## Data for review
>>>>

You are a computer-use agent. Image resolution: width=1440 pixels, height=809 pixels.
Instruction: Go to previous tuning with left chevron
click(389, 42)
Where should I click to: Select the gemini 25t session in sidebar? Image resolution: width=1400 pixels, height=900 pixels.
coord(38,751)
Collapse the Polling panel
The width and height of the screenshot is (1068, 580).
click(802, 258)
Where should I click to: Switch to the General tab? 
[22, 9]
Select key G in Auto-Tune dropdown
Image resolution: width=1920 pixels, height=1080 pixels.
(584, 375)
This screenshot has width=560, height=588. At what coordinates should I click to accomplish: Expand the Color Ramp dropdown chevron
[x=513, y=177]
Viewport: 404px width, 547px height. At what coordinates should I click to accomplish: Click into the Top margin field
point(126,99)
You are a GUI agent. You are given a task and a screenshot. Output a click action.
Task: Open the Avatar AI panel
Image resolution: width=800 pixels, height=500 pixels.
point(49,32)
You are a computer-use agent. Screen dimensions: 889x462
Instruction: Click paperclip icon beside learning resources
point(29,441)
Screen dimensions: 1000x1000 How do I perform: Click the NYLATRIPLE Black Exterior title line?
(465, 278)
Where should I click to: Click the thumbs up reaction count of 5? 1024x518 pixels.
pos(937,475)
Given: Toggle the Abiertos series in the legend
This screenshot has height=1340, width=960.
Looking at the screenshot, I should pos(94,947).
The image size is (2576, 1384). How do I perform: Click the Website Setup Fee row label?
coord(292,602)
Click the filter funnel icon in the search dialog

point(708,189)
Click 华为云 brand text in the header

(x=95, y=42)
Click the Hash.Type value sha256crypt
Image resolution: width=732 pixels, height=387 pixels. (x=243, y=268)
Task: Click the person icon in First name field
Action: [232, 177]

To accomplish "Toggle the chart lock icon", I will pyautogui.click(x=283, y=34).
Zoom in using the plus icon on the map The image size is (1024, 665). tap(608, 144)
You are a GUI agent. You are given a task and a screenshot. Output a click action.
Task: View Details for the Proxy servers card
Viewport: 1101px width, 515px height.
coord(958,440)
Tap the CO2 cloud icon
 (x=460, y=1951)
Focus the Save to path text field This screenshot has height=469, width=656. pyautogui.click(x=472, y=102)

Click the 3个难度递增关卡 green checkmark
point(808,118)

<<<<

## About this task
Would you give the entries back word for word?

## Reply to the exercise
You are a computer-use agent. Image resolution: width=1440 pixels, height=809 pixels.
Instruction: Go to previous tuning with left chevron
click(389, 42)
Where should I click to: Select the gemini 25t session in sidebar? Image resolution: width=1400 pixels, height=900 pixels.
coord(38,751)
Collapse the Polling panel
The width and height of the screenshot is (1068, 580).
click(802, 258)
Where should I click to: Switch to the General tab? 
[22, 9]
Select key G in Auto-Tune dropdown
Image resolution: width=1920 pixels, height=1080 pixels.
(584, 375)
This screenshot has width=560, height=588. At what coordinates should I click to accomplish: Expand the Color Ramp dropdown chevron
[x=513, y=177]
Viewport: 404px width, 547px height. At what coordinates should I click to accomplish: Click into the Top margin field
point(126,99)
You are a GUI agent. You are given a task and a screenshot. Output a click action.
Task: Open the Avatar AI panel
Image resolution: width=800 pixels, height=500 pixels.
point(49,32)
You are a computer-use agent. Screen dimensions: 889x462
Instruction: Click paperclip icon beside learning resources
point(29,441)
Screen dimensions: 1000x1000 How do I perform: Click the NYLATRIPLE Black Exterior title line?
(465, 278)
Where should I click to: Click the thumbs up reaction count of 5? 1024x518 pixels.
pos(937,475)
Given: Toggle the Abiertos series in the legend
This screenshot has height=1340, width=960.
Looking at the screenshot, I should pos(94,947).
The image size is (2576, 1384). How do I perform: Click the Website Setup Fee row label?
coord(292,602)
Click the filter funnel icon in the search dialog

point(708,189)
Click 华为云 brand text in the header

(x=95, y=42)
Click the Hash.Type value sha256crypt
Image resolution: width=732 pixels, height=387 pixels. (x=243, y=268)
Task: Click the person icon in First name field
Action: [232, 177]

To accomplish "Toggle the chart lock icon", I will pyautogui.click(x=283, y=34).
Zoom in using the plus icon on the map The image size is (1024, 665). tap(608, 144)
You are a GUI agent. You are given a task and a screenshot. Output a click action.
Task: View Details for the Proxy servers card
Viewport: 1101px width, 515px height.
coord(958,440)
Tap the CO2 cloud icon
 (x=460, y=1951)
Focus the Save to path text field This screenshot has height=469, width=656. pyautogui.click(x=472, y=102)

Click the 3个难度递增关卡 green checkmark
point(808,118)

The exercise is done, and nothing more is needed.